* O problema
No texto "Passos de moça", por que a menina assumia um comportamento que a distanciava da maior parte das pessoas? Explique em uma a três frases.

* Texto dado
-=-=-=-=-

14 de maio de 2006

Passos de moça


Tinha lá seus 19 anos de idade. Super descolada a menininha. Cabelos pretos encaracolados, longos e mal tratados. Ela tinha esse estilo assim, maltratado. Vestia um blusão que parecia de sua mãe que cobria todo o busto e uma parte de suas pernas. Uma pequena parte da sua perna na verdade. O blusão cobria o pequeno short que usava dando a séria e intensa impressão que nada havia por baixo daquele camisão antigo. Andava pelas ruas mais velhas da cidade sem olhar muito para a frente e nem tampouco prestar atenção em quem a rodeava. Tinha muitos pensaentos e, pior, vários devaneios, utopias desnecessárias. Assumia um comportamento no qual se distanciava da outra maior parte das pessoas. Não podia ser igual a todo mundo. Seria uma ofensa a sua própria dignidade de menina "diferente" que não sente os mesmos desejos programados que as outras tantas gentes tinham prazer em sentir. Ela tinha um rosto tão lindo, que, da delicadeza de ser, sua face alimentava as mais provincianas libidos. Ela era sozinha e, mesmo em seu grupo "diferente" não consegue se ver em completude.

"E dentro da menina
A menina dança
E se você fecha o olho
A menina ainda dança
Dentro da menina
Ainda dança

Até o sol raiar
Até o sol raiar
Até dentro de você nascer

Nascer o que há!"

-=-=-=-=-

* Material fornecido
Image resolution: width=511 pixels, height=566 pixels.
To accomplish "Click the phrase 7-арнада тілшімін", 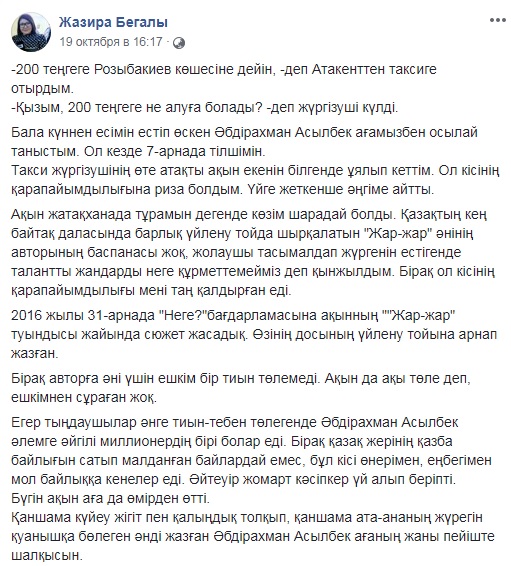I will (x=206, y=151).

-=-=-=-=-

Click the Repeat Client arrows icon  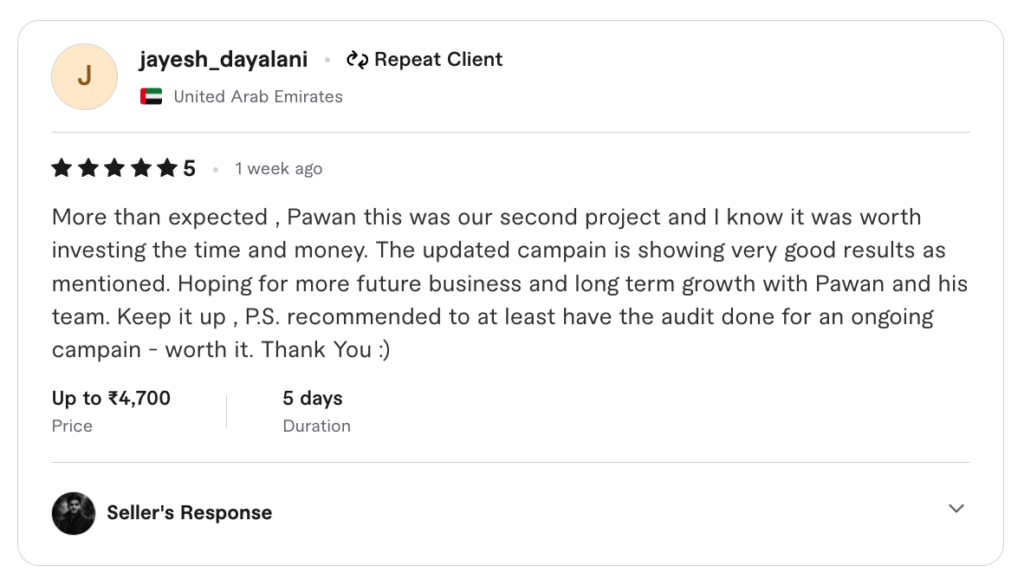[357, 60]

-=-=-=-=-

* Resultado final
Porque ela não podia ser igual a todo mundo, e isso seria uma ofensa à sua própria dignidade de menina "diferente". Ela se via como alguém que não sente os mesmos desejos programados que as outras pessoas tinham prazer em sentir.